The US dollar erased earlier losses to trade largely flat against a basket of currencies on Wednesday, as Federal Reserve Chair Jerome Powell rejected the idea of using negative interest rates as a stimulative tool, even as he sounded a gloomy note about economic growth.
“While the economic response has been both timely and appropriately large, it may not be the final chapter, given that the path ahead is both highly uncertain and subject to significant downside risks,” Powell said, noting more needs to be down to support the economy amid the coronavirus pandemic. He made his comments as several states begin to reopen their economies.
Following the stark warning from the central bank leader, US stocks and oil prices declined on Wednesday.
Wednesday’s decline in oil prices came despite the first decline in U.S. crude inventories since January. The US Energy Information Administration reported Wednesday that US crude stockpiles fell by 745,000 barrels for the week ended May 8, compared with analysts’ expectations for a 4.1 million-barrel rise. For the same week, the American Petroleum Institute (API) on Tuesday reported an increase of 7.58 million barrels of crude oil in the US crude oil inventories.
LME base metals traded mixed on Thursday morning, after seeing back-to-back losses in the previous session.
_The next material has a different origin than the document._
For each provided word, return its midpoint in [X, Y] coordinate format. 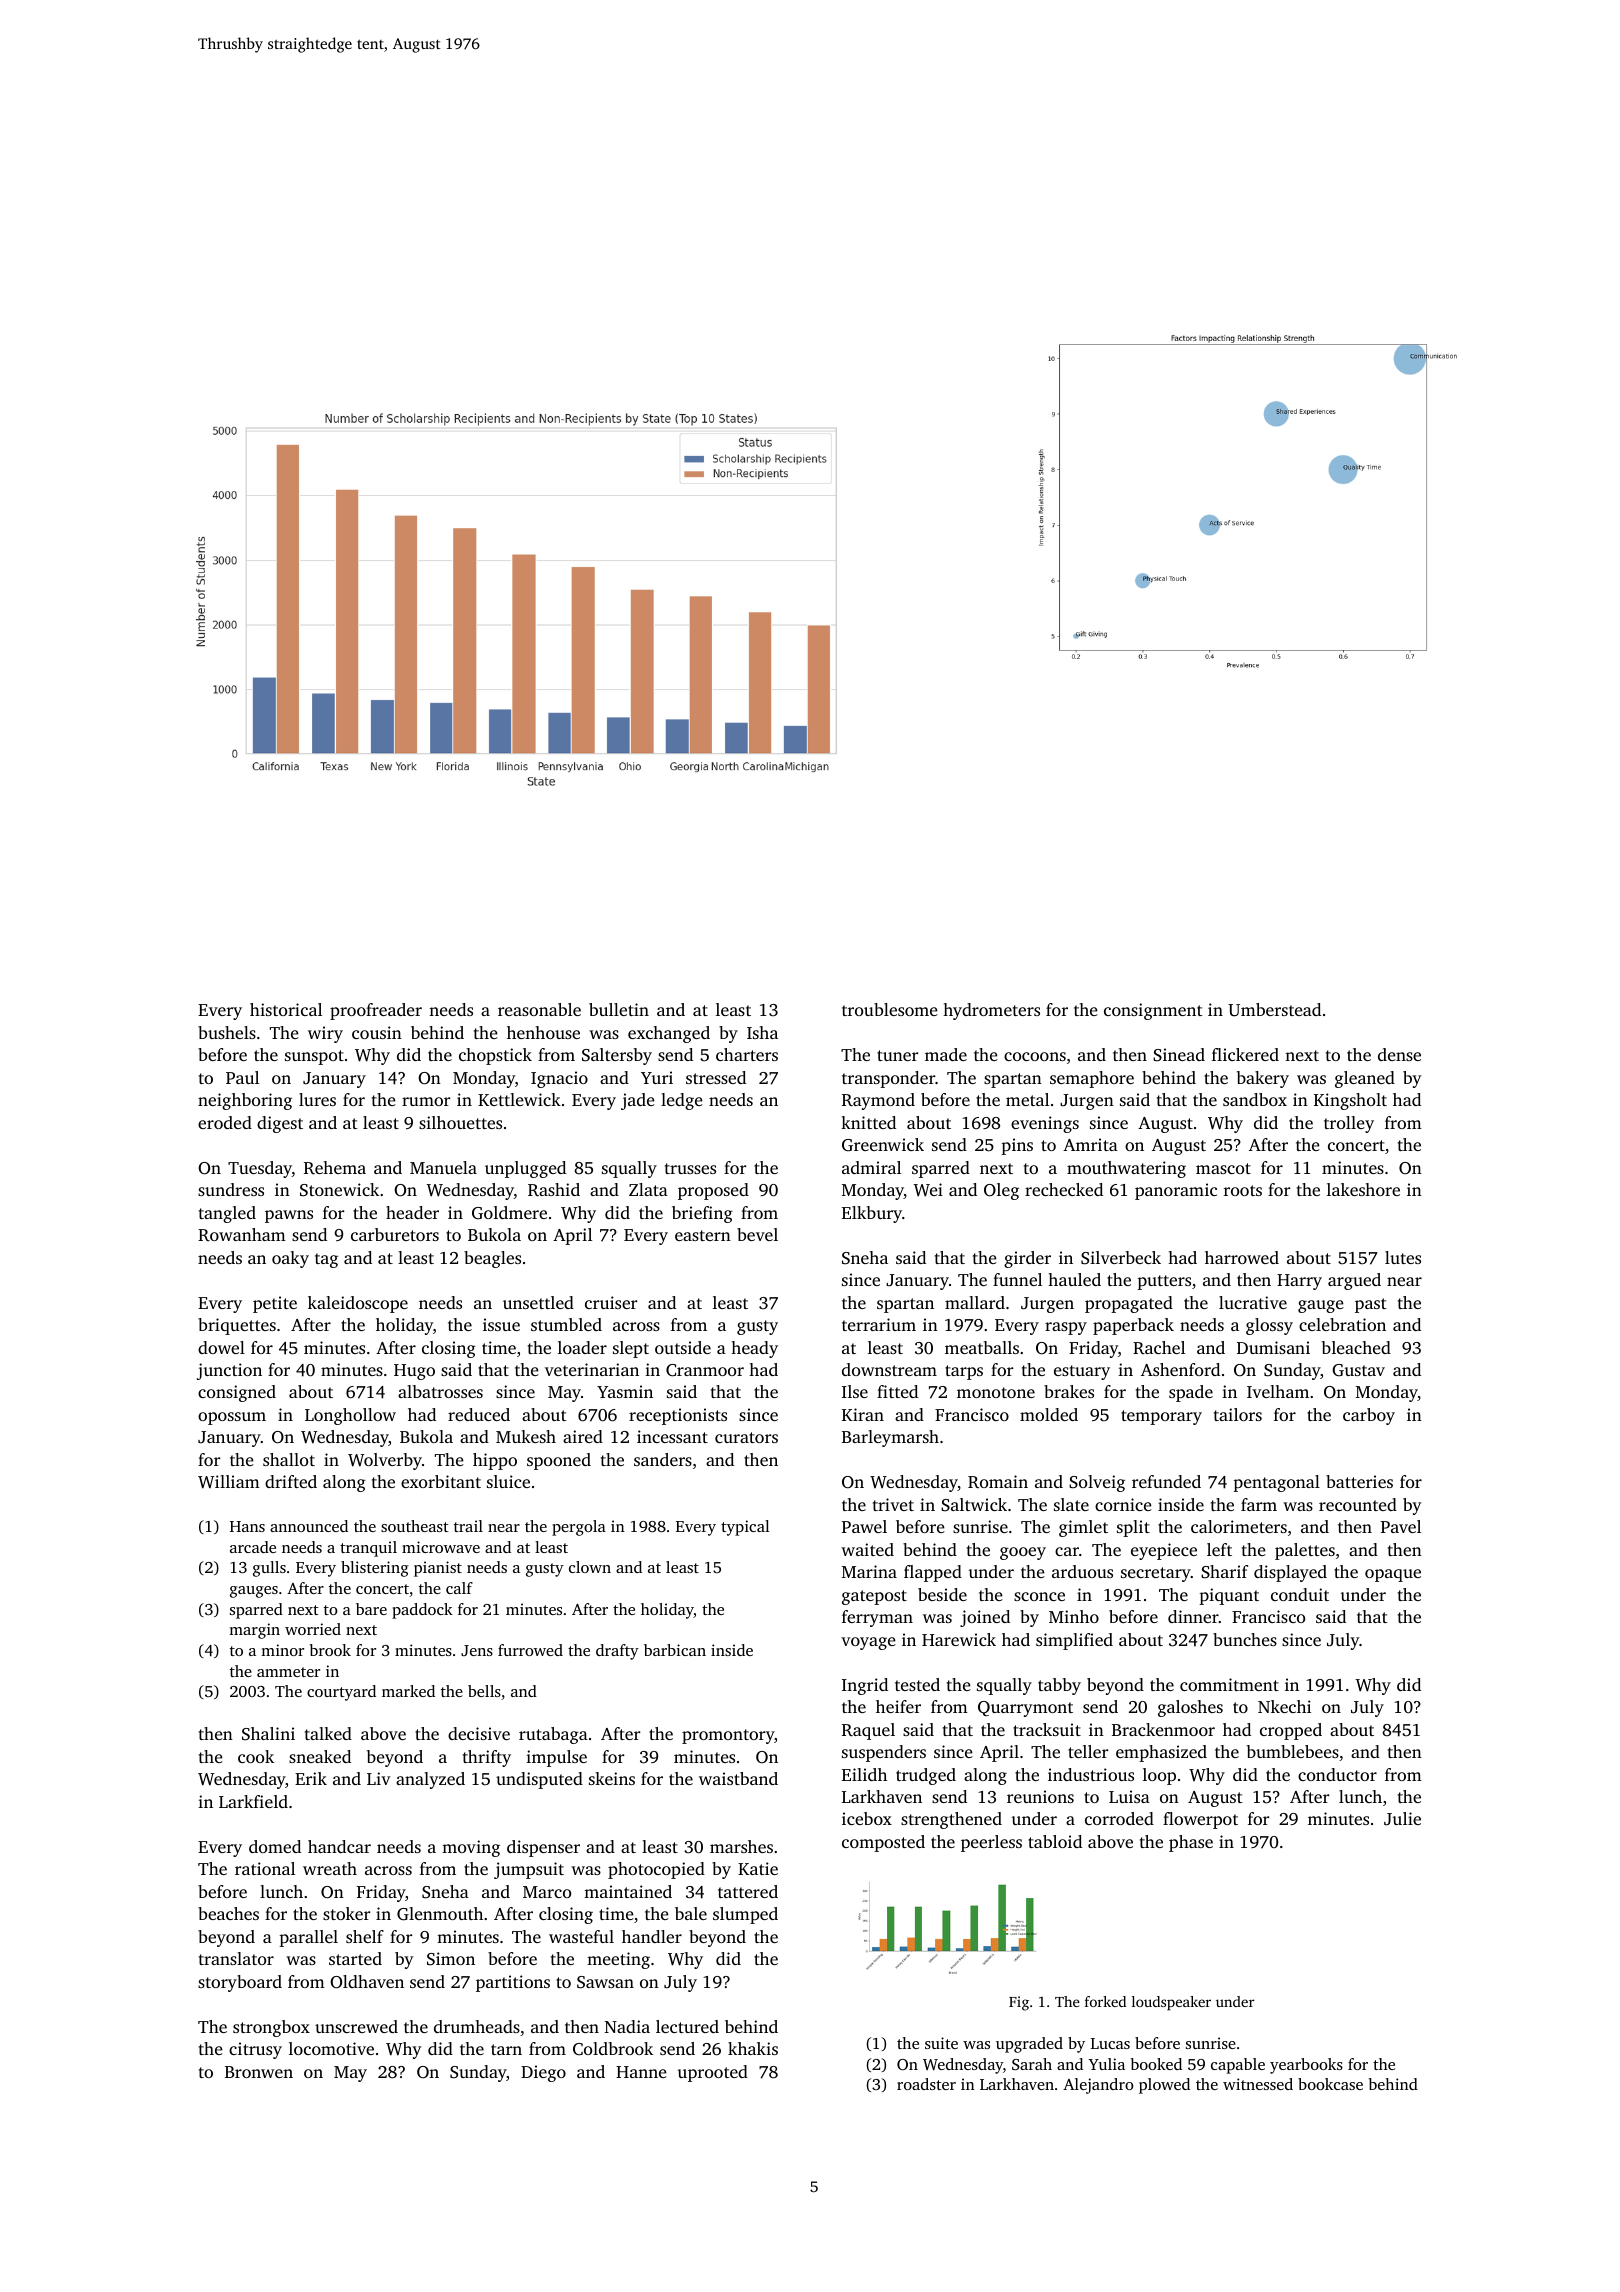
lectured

On Wednesday, LME base metals fell across the board for a second straight trading day, with lead remaining the worst performer and shedding more than 2%. Tin dropped 1.2%, zinc slipped 1.1%, copper and nickel lost 0.3% and aluminium sank 0.2%.
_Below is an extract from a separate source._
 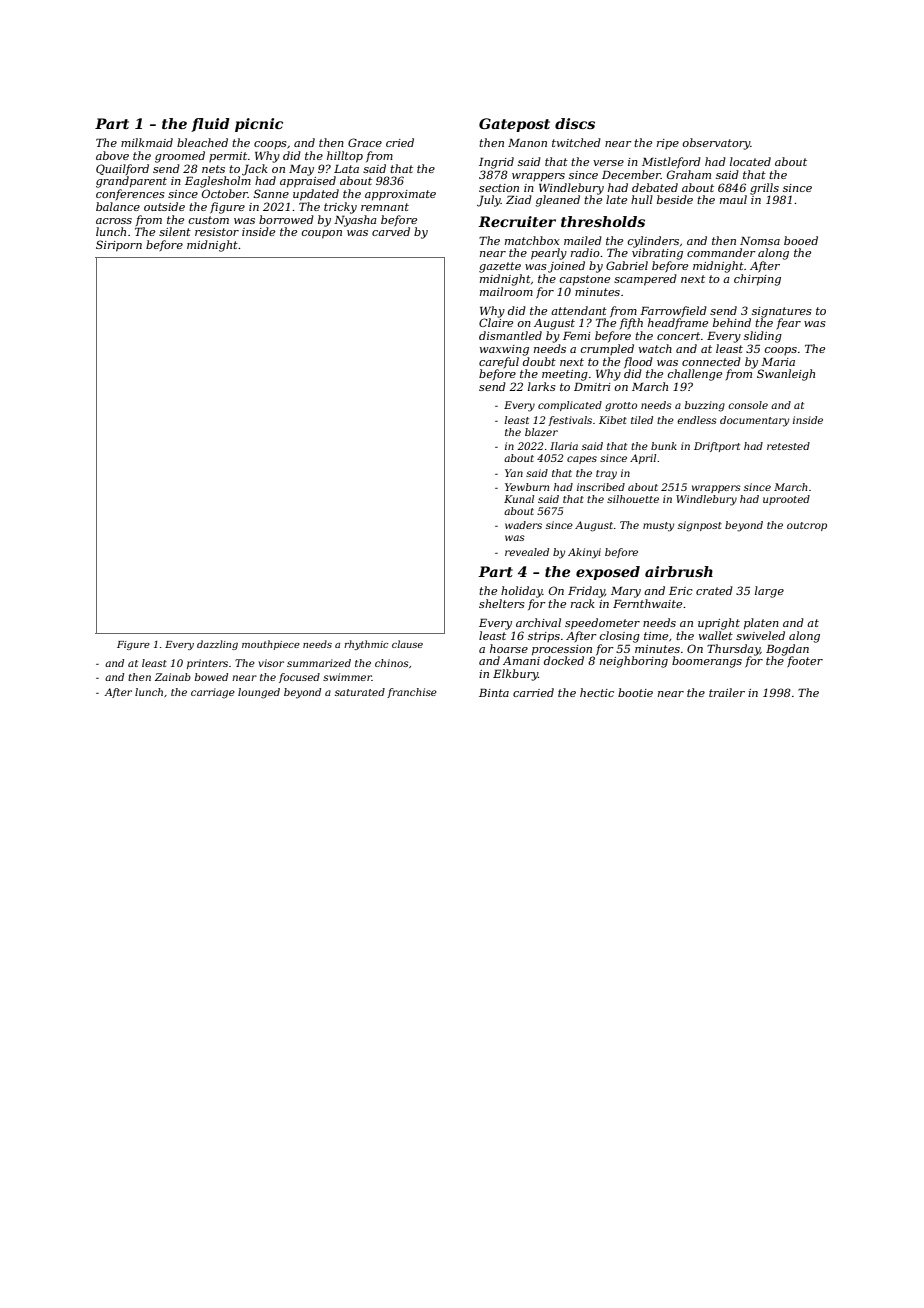 I want to click on pearly, so click(x=549, y=254).
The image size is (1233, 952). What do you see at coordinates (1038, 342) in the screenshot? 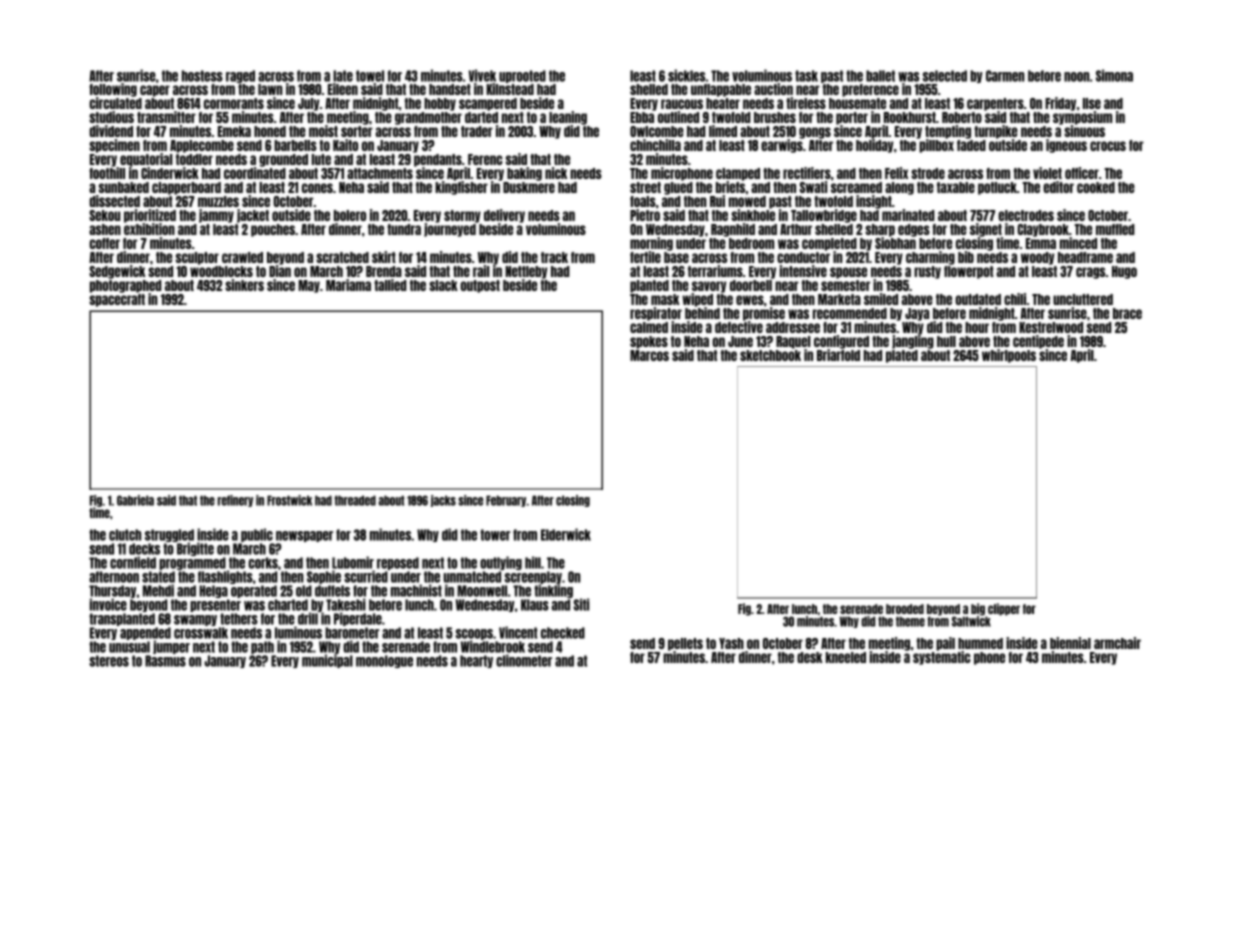
I see `centipede` at bounding box center [1038, 342].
On the SHFE, lead was also the biggest loser in overnight trading, shedding 1.4%. Zinc dropped 1.3%, copper fell 0.2%, while tin edged up 0.02%, nickel gained 0.2% and aluminium firmed 0.3%.
Also on Wednesday, a measure of underlying US producer prices fell more than expected in April as the economy reeled from restrictions imposed to contain the coronavirus.
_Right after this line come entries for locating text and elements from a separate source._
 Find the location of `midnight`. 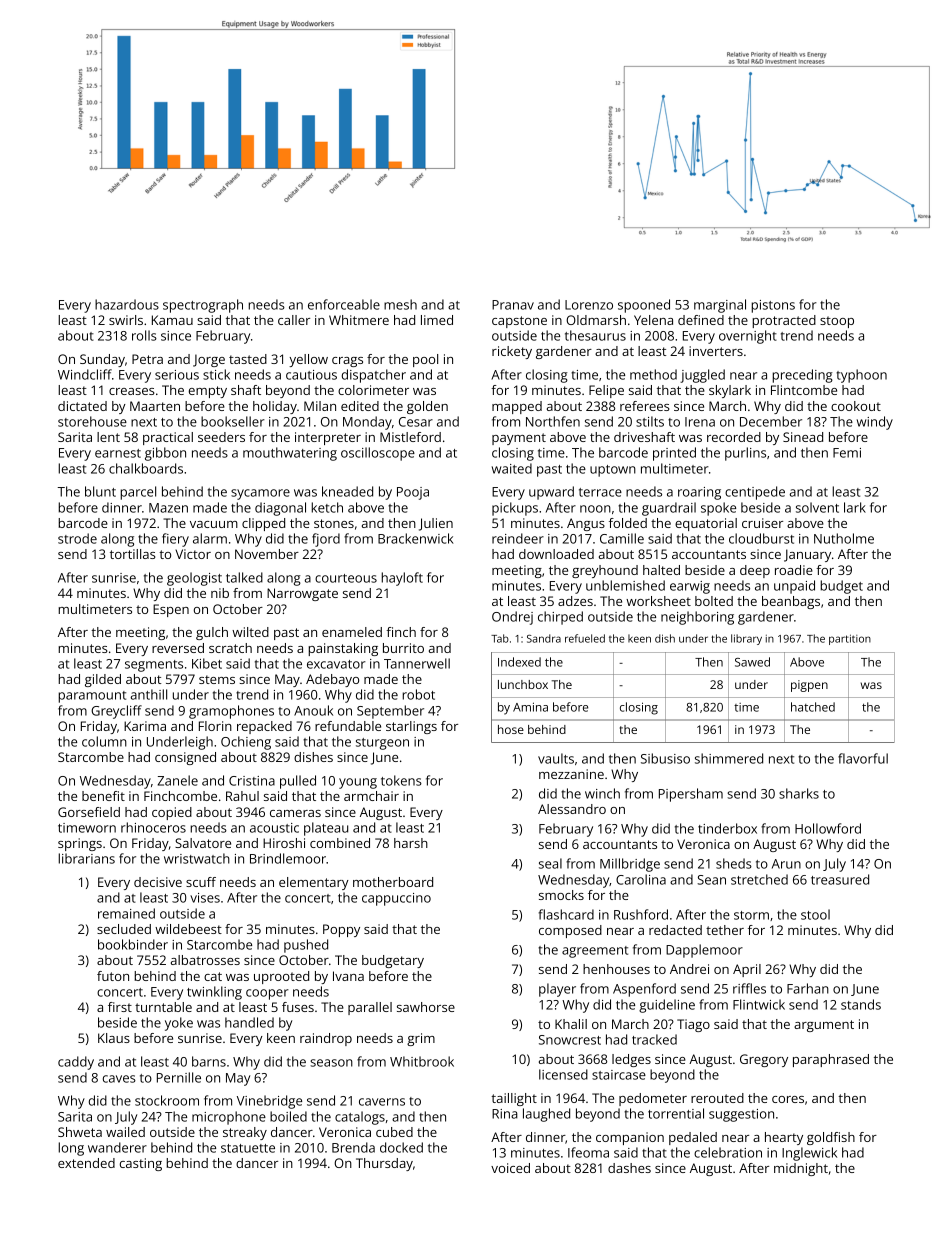

midnight is located at coordinates (801, 1169).
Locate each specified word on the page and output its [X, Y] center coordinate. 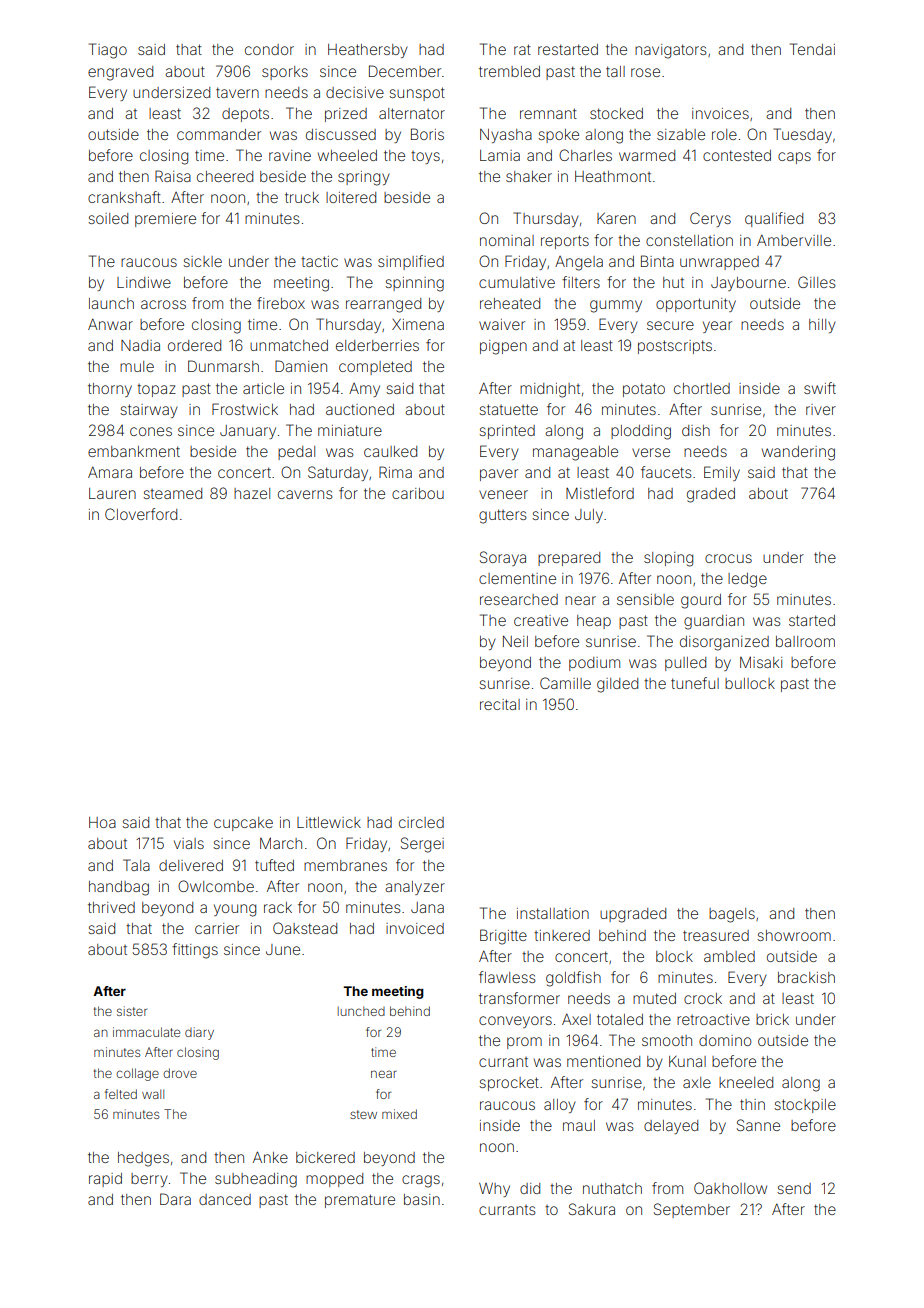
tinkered [562, 935]
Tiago [108, 51]
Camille [565, 683]
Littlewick [329, 822]
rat [522, 49]
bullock [750, 683]
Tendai [812, 49]
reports [565, 242]
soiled [108, 218]
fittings [195, 951]
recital [500, 704]
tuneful [695, 683]
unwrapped [719, 263]
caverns [305, 494]
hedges [143, 1159]
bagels [732, 915]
The US producer price index dropped 1.3% last month, more than the 0.5% decline expected by economists polled by Dow Jones. The reading came after data on Tuesday showed consumer prices dropped by the most on record in April.
In Europe, UK GDP (gross domestic product) contracted by 5.8% month on month in March, according to preliminary figures released Wednesday, as lockdown measures began to hammer economic activity in the country.
It represents the biggest monthly fall since the series began in 1997, according to the Office for National Statistics (ONS). However, the March reading was still above analyst expectations of a 7.2% decline. It tipped UK GDP into a contraction of 2% for the first three months of the year, quarter on quarter, according to the ONS figures, although this was better than the 2.5% expected by analysts.
Germany’s April consumer inflation data, US weekly jobless claims and April import prices will be released on Thursday.